*Exercise details*: Lines in which "computer" appears should be pulled from the data below.

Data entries

┏━━

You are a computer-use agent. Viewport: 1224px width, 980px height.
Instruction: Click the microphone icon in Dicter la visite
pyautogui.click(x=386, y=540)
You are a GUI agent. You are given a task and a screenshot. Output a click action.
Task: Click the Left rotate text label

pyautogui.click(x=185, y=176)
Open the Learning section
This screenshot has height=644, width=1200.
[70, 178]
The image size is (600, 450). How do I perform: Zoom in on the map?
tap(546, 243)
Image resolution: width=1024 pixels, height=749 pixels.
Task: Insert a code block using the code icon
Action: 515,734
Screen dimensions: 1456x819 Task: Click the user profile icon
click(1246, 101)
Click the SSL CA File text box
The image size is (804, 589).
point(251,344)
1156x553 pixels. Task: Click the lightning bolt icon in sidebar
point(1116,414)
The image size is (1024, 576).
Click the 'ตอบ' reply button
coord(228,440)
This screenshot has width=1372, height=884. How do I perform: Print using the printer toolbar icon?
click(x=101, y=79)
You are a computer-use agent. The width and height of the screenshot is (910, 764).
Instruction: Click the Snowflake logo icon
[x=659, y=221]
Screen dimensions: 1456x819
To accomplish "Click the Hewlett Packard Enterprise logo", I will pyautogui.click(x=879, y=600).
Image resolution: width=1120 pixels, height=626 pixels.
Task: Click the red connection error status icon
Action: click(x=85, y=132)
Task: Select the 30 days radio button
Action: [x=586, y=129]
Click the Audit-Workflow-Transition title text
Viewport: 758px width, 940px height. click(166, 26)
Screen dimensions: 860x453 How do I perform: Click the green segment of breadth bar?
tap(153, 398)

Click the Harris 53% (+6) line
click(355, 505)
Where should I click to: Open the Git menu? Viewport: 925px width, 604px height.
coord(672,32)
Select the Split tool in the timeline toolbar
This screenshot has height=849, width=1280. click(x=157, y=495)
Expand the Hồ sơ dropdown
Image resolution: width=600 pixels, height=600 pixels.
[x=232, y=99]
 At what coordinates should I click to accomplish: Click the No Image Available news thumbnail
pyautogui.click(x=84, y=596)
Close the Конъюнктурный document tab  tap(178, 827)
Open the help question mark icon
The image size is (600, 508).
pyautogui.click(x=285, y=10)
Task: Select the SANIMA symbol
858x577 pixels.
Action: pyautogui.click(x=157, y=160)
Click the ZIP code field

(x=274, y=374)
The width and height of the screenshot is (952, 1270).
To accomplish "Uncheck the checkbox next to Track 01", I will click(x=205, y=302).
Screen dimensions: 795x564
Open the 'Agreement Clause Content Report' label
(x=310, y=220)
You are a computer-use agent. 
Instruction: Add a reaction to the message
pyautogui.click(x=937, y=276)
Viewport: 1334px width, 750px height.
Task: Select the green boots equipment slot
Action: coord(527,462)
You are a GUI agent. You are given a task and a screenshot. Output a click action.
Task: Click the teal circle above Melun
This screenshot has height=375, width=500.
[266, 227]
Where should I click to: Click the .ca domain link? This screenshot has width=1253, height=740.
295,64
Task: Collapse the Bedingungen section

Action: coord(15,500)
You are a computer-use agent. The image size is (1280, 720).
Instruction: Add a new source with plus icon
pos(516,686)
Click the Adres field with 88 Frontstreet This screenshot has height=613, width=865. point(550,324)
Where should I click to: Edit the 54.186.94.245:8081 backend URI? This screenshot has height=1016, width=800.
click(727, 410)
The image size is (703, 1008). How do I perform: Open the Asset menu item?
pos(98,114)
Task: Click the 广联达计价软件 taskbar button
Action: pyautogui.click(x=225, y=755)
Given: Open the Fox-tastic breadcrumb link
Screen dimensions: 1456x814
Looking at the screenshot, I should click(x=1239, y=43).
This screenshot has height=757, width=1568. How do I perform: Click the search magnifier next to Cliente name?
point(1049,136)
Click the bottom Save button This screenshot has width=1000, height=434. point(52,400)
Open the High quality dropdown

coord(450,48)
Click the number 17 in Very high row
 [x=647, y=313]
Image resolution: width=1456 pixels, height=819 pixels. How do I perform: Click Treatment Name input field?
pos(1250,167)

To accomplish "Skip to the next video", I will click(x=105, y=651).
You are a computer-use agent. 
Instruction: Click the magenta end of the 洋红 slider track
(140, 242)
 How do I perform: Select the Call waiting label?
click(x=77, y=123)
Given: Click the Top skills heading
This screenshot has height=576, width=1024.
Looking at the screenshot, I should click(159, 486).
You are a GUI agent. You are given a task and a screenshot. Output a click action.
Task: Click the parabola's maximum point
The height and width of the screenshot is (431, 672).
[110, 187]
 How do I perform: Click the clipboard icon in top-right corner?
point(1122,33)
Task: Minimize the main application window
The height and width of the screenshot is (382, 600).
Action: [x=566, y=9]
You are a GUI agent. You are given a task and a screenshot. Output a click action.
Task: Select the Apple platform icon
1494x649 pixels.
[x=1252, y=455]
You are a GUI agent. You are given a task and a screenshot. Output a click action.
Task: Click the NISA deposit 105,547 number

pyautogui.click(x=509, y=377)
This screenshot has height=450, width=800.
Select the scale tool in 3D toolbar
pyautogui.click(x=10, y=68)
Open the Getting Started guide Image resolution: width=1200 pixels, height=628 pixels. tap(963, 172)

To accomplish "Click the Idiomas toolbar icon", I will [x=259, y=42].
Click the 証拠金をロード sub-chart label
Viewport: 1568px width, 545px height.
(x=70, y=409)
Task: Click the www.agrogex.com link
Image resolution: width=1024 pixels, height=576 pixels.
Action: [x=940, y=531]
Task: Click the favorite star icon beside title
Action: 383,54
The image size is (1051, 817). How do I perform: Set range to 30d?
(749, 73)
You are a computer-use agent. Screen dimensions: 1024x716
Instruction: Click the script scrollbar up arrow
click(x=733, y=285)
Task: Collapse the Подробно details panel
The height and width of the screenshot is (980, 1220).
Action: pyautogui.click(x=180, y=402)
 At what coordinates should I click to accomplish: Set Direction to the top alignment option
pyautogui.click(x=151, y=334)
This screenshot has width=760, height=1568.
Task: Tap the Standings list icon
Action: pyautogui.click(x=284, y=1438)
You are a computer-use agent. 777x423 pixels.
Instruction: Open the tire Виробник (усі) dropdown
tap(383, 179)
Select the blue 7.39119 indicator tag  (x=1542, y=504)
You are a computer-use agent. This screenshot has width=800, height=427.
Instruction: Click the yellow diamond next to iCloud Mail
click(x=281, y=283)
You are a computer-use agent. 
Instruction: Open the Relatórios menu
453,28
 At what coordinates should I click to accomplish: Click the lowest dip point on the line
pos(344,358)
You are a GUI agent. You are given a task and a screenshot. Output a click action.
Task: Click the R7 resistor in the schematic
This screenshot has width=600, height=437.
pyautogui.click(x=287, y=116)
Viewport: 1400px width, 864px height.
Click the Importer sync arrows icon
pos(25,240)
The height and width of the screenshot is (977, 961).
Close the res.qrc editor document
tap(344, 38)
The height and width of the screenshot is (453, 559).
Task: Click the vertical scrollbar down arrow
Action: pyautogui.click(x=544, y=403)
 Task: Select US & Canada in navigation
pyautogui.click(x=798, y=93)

┗━━

*The completed task*:
You are a computer-use agent. Viewport: 1224px width, 980px height.
You are a computer-use agent. The width and height of the screenshot is (910, 764).
You are a computer-use agent. 
You are a computer-use agent. The image size is (1280, 720).
You are a computer-use agent. 
You are a computer-use agent. Screen dimensions: 1024x716
You are a computer-use agent. 777x423 pixels.
You are a computer-use agent. This screenshot has width=800, height=427.
You are a computer-use agent. 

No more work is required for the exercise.